From the records below, copy the lines that include "Policy".

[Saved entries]
=== Section Start ===

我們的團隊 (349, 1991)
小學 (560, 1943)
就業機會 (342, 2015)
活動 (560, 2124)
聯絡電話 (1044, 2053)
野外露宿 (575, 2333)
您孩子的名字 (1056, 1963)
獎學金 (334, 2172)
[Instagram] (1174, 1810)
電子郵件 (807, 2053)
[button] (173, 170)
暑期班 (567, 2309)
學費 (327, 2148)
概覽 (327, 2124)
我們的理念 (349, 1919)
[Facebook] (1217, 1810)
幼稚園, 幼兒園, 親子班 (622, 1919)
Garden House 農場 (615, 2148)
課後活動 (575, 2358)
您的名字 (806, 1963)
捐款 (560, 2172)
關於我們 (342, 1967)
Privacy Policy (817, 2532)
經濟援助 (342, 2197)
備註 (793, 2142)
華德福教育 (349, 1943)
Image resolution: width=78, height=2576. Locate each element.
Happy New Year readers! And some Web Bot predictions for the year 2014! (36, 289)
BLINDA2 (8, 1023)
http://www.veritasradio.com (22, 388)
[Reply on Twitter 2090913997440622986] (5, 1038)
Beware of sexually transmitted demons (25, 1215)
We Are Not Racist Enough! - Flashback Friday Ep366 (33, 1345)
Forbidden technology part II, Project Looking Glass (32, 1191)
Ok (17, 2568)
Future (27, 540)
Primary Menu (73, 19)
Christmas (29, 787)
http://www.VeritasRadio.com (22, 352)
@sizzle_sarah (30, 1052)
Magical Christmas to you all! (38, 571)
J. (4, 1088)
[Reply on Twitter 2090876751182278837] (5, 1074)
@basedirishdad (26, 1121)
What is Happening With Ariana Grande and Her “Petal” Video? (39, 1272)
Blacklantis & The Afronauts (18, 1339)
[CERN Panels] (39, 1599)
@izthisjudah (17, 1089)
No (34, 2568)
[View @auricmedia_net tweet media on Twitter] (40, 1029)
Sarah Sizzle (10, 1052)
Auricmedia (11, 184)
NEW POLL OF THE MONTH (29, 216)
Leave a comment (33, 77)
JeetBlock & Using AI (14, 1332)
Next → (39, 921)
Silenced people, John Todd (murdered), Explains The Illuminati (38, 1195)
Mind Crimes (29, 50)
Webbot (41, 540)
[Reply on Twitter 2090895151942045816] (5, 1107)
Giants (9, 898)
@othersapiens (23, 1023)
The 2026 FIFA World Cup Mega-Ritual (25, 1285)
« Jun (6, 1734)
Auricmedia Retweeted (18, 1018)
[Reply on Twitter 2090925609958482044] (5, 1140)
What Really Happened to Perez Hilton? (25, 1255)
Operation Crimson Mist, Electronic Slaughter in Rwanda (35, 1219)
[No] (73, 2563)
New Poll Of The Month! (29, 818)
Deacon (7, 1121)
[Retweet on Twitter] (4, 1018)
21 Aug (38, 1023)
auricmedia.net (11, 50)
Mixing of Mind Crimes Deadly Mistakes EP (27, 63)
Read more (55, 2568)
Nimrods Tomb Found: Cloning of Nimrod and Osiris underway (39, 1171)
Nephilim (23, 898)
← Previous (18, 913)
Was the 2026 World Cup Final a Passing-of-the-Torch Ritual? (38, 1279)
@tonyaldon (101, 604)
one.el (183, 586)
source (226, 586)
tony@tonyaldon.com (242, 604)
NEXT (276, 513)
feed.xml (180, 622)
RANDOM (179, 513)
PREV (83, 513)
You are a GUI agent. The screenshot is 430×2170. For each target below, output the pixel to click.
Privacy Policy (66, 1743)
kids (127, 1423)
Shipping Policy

=== Section End ===

§ Answer for the task:
Privacy Policy (817, 2532)
Privacy Policy (66, 1743)
Shipping Policy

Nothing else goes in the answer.